A trajetória meteórica de Lucas Pinheiro Braathen nos Jogos Olímpicos de inverno de Milão-Cortina 2026 ganhou um capítulo de superação e frustração na manhã desta segunda-feira. Após o êxtase da conquista inédita no último sábado, o atleta brasileiro acabou sofrendo uma queda durante a primeira descida da prova de slalom, resultando em sua desclassificação imediata e encerrando as chances de uma segunda medalha para o Brasil nesta edição.

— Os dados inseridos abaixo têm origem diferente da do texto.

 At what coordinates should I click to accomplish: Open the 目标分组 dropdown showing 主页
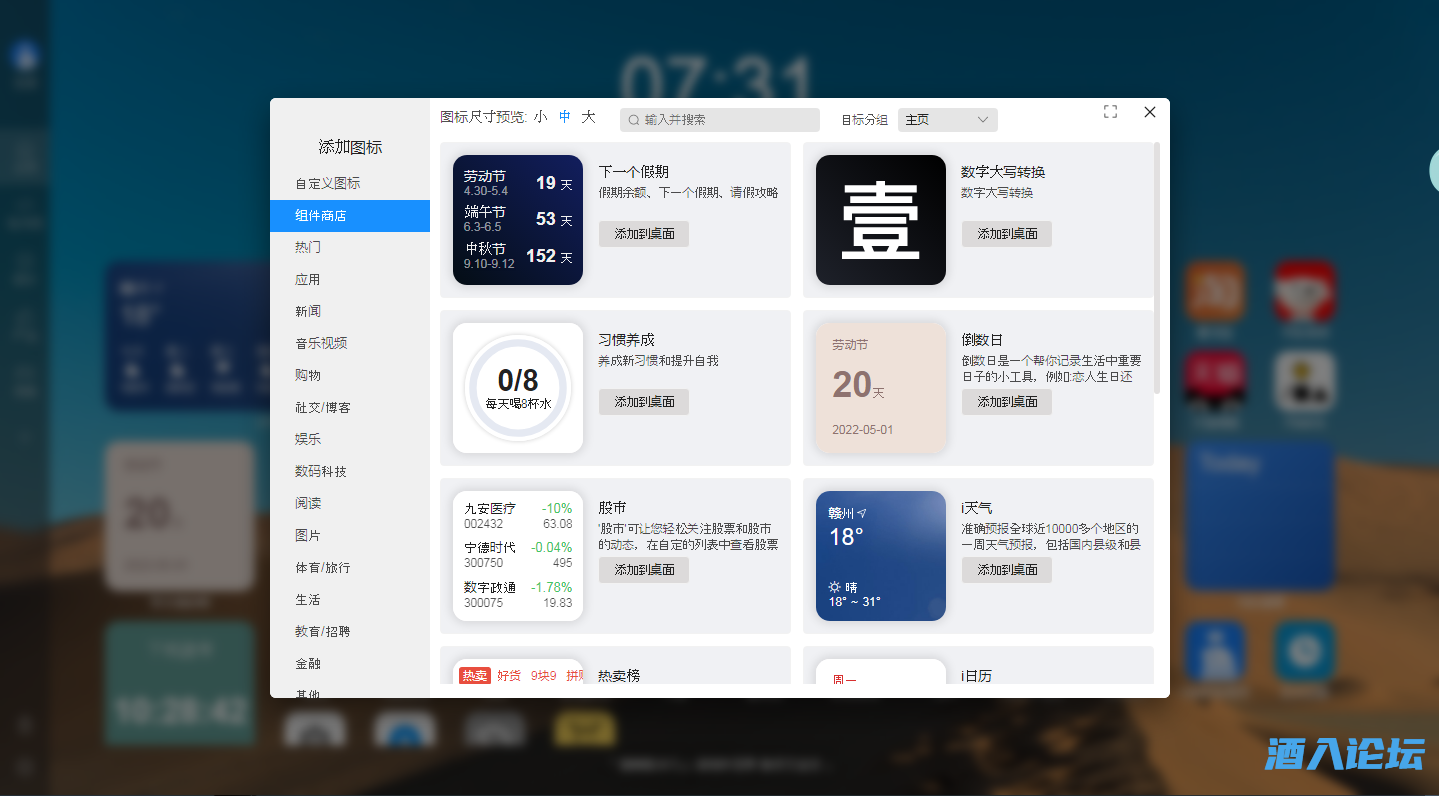(947, 120)
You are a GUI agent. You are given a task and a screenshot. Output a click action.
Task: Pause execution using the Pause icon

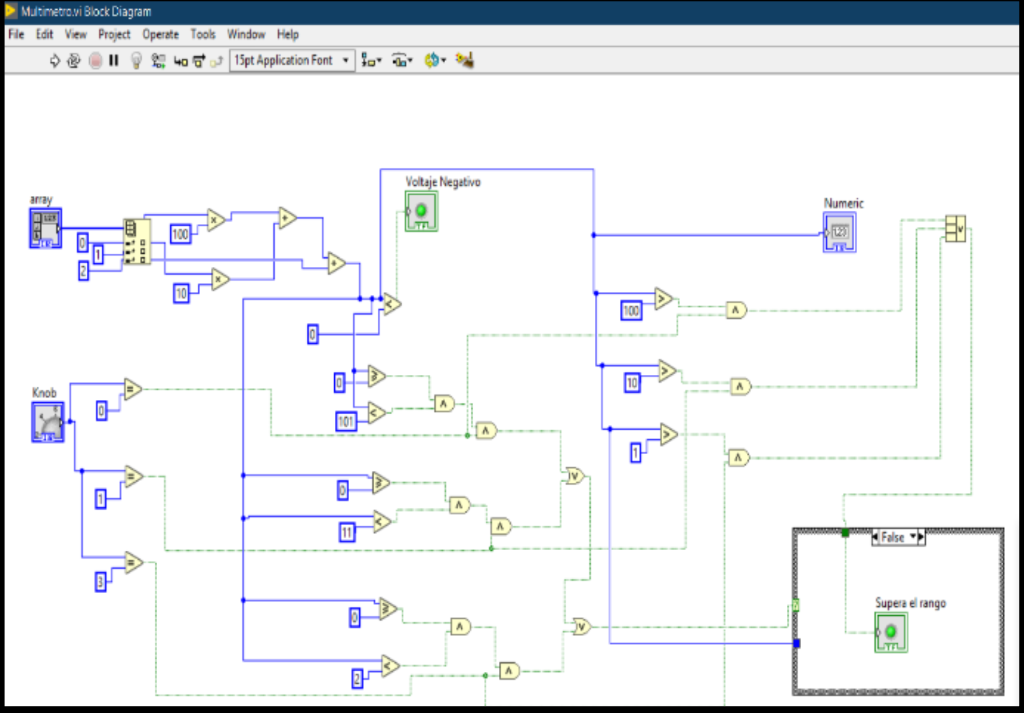[113, 60]
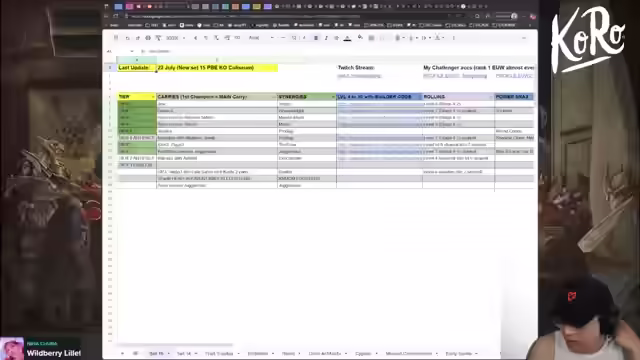Click the undo icon in Sheets toolbar
The width and height of the screenshot is (640, 360).
tap(127, 38)
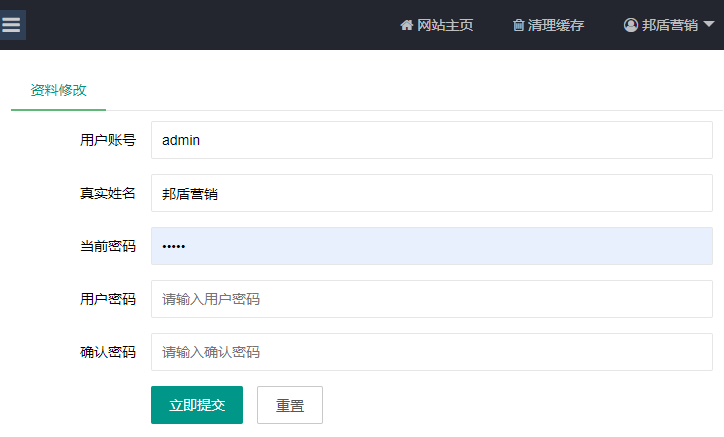Image resolution: width=724 pixels, height=437 pixels.
Task: Click the trash icon beside 清理缓存
Action: (x=518, y=25)
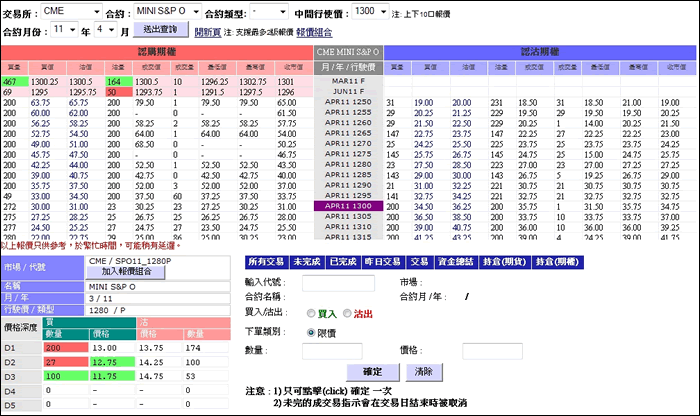This screenshot has width=700, height=416.
Task: Switch to the 所有交易 tab
Action: tap(266, 261)
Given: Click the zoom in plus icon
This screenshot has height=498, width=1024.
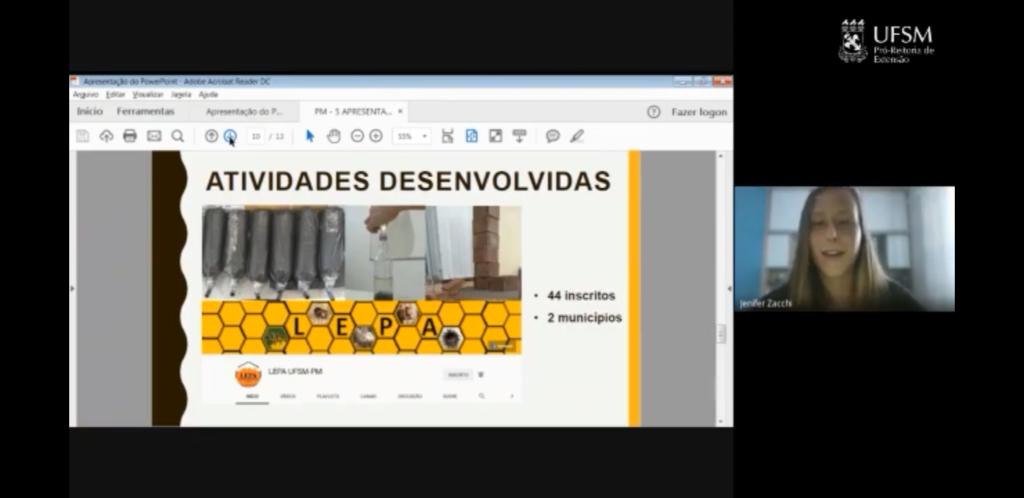Looking at the screenshot, I should pyautogui.click(x=376, y=136).
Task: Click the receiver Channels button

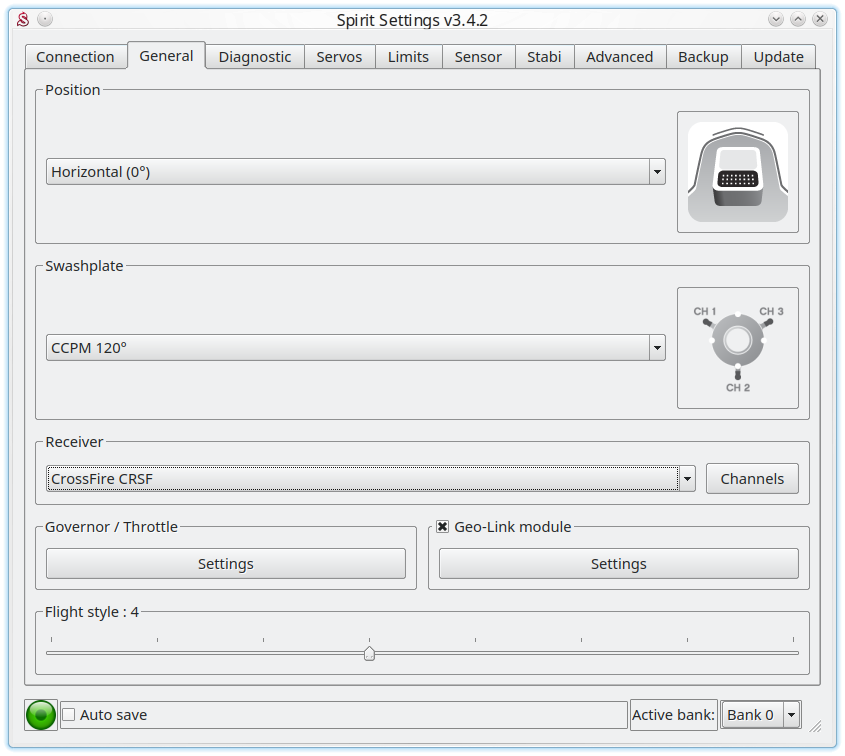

Lucas entrou na competição como um dos grandes favoritos, carregando o peso do ouro conquistado no slalom gigante. Sendo o sexto esquiador a descer, ele iniciou a prova com a agressividade técnica que lhe é característica. No entanto, em um trecho de alta velocidade da pista — sendo mais curta e técnica que a do slalom gigante —, o atleta perdeu o controle e caiu.
Conforme o comitê organizador, o impacto impediu a conclusão do percurso, o que, pelas regras da modalidade, gera a desclassificação automática.
Embora a saída de Braathen seja um golpe para as expectativas de pódio, a delegação brasileira continua representada no gelo. A prova de slalom conta com um total de 96 esquiadores, incluindo outros nomes nacionais e lusófonos:
Christian Oliveira Soevik (BRA): Será o 43º a descer.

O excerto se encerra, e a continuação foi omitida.